*Given request:*
Count the lines in the items below that contain the word "chart", and give only that number.

## start Listed entries

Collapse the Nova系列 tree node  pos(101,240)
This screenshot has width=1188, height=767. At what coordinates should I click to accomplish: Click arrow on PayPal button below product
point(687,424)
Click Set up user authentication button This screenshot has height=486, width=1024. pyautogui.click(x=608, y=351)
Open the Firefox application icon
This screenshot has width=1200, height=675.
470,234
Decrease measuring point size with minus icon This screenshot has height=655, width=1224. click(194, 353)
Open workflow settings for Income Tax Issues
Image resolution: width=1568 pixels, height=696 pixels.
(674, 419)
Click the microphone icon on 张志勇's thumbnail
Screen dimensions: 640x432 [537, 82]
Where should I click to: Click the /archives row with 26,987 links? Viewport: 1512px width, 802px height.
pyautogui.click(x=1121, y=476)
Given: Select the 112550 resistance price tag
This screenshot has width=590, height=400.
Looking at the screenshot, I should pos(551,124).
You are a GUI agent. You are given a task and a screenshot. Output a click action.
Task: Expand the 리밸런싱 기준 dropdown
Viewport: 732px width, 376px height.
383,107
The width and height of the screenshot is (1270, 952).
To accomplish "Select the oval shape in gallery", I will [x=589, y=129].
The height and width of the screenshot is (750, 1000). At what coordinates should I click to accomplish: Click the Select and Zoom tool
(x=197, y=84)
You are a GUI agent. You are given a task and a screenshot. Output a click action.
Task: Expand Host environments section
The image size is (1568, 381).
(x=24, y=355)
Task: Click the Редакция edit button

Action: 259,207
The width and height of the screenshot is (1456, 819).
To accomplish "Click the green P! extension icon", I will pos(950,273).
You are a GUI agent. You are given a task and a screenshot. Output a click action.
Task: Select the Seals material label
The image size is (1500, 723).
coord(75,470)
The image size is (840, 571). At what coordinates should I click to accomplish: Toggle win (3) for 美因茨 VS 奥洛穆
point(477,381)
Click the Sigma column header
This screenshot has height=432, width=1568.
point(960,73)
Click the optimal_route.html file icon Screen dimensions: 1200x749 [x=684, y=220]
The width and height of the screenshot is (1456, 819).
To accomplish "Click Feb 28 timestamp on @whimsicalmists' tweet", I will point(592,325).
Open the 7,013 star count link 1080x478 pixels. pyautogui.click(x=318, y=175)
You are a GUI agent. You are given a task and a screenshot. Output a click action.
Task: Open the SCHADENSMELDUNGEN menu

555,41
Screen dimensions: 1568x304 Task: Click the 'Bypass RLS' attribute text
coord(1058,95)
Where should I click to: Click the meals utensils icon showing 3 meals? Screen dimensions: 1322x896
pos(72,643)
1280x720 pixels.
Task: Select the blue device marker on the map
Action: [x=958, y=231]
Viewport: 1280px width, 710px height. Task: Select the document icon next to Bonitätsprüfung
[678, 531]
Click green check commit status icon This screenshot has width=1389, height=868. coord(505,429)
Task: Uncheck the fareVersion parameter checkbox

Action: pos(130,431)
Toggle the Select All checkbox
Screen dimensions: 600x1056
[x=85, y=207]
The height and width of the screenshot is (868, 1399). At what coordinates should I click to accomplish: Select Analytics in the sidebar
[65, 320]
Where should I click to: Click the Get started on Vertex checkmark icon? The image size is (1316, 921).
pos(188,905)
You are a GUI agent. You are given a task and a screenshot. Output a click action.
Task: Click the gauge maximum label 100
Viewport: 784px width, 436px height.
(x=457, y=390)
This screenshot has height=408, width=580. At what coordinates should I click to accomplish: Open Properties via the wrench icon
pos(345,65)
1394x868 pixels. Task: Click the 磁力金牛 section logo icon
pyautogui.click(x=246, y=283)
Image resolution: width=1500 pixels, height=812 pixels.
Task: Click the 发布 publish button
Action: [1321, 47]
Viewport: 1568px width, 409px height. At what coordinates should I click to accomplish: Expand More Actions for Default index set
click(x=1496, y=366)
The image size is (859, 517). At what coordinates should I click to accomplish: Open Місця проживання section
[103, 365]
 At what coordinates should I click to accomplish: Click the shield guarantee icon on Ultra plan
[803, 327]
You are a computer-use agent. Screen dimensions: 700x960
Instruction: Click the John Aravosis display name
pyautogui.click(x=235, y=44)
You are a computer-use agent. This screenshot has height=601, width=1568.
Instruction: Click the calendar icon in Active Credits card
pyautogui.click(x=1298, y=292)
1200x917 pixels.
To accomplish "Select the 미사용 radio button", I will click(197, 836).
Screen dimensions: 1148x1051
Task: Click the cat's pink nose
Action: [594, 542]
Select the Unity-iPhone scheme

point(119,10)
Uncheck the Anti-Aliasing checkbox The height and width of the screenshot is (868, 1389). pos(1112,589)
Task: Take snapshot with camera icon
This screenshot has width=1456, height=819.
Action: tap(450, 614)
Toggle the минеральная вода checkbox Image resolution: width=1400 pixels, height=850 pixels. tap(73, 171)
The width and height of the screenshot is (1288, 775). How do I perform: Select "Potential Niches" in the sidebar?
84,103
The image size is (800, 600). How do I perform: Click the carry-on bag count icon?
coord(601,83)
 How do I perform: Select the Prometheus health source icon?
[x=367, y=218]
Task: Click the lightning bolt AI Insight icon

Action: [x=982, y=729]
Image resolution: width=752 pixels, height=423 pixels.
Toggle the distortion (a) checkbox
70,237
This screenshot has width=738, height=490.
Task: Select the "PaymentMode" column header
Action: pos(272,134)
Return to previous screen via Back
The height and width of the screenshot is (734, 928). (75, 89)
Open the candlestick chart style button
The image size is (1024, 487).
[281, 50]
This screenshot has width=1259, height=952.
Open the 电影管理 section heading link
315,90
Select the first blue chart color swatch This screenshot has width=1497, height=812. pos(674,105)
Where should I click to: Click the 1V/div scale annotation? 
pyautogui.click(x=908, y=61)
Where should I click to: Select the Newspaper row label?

## end Listed entries

*Answer below:*
2